Au fil des ans et des ajouts, elles ont élargi et enrichi ce répertoire de compositions originales, mais leurs arrangements respectent toujours la tradition. Allègres et guillerettes, elles impulsent gaillardement un rythme d’enfer par l’utilisation d’instruments traditionnels, comme les castagnettes et les « tammorras », ces tambourins sur cadre. J’ai l’impression de me retrouver dans ces fêtes paysannes ancestrales où « l’anima latina », l’âme latine, a longtemps survécu par la transmission orale.
Mais c’est surtout les voix qui font leur originalité, toutes différentes et pourtant unies dans une polyphonie vocale unique, en solo, duo, trio et quatuor, chacune de ces femmes apportant sa note distinctive. Je me fais gronder par ma voisine quand je fredonne avec elles, « Pizzica », un air reconnu dans le répertoire de la Nuova Compagnia ; mais heureusement bientôt elles nous font chanter avec elles.
Même si les hommes sont joyeusement chahutés, ils n’ont pas de quoi bouder leur plaisir.
Non seulement elles bougent bien sur scène, mais en plus elles sont « birichine », coquines, parlant « d’immigration amoureuse » entre le Sud et le Nord (comme mon cher Francis Bébey** dans une de ses irrésistibles chansons d’humour africain du disque Paris Dougou), apostrophant les régisseurs pour « qu’ils coupent le chauffage, car elles n’en ont pas besoin pour mettre la chaleur dans la salle », elles se moquent gentiment en nous proposant de rester jusqu’au départ de leur avion pour nous faire lever de nos sièges.
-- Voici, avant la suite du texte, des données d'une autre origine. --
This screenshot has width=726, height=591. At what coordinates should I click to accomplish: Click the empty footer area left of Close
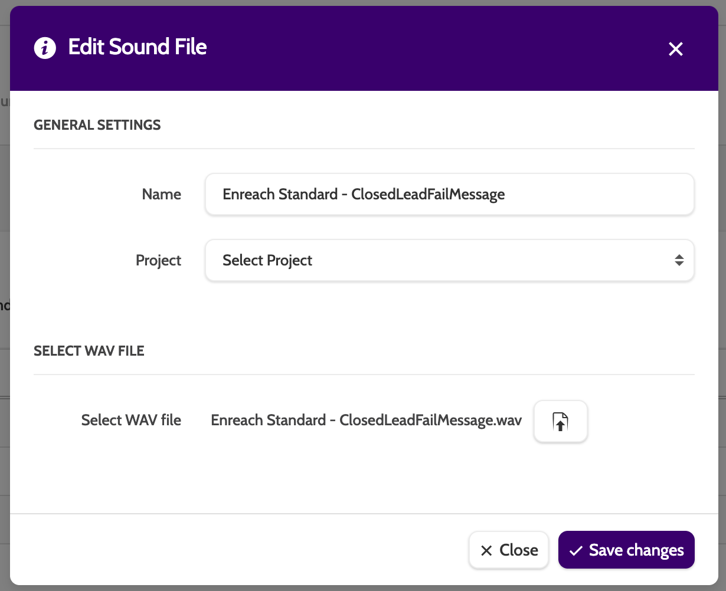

Et c’est vrai que j’ai bien du mal à ne pas me dresser pour danser, et je ne m’étonne pas qu’elles se soient embarquées dans un tour du monde avec « Cantata », chorégraphie de Mauro Bigonzetti pour les plus grands ballets du monde !
Je ne m’étonne pas non plus qu’elles aient collaboré avec la Nuova Compagnia bien sûr, mais aussi avec Giovanna Marini, Daniele Sepe, l’Art Ensemble de Chicago, ou le Cor de la Plana…
Alors ne vous demandez plus ce que veut dire Assurd, par ailleurs intraduisible en français : tout à la fois, assorties, assurées, absurde comme l’exploitation des femmes par les hommes pendant des siècles et des populations du Sud par celle du Nord (qui perdurent hélas dans certaines théocraties), mais surtout azurées comme ces petits papillons aux ailes bleutées et diaphanes, comme leur cœur de femmes et de musiciennes…
Si vous les avez ratées à Toulouse, vous pouvez toujours écouter leur disque « Musiche per cantata » (Animamundi). Et si vous les croisez sur la route***, n’hésitez pas : allez les saluer de ma part ; vous pourrez dire après comme Goethe, « voir Naples et puis mourir ».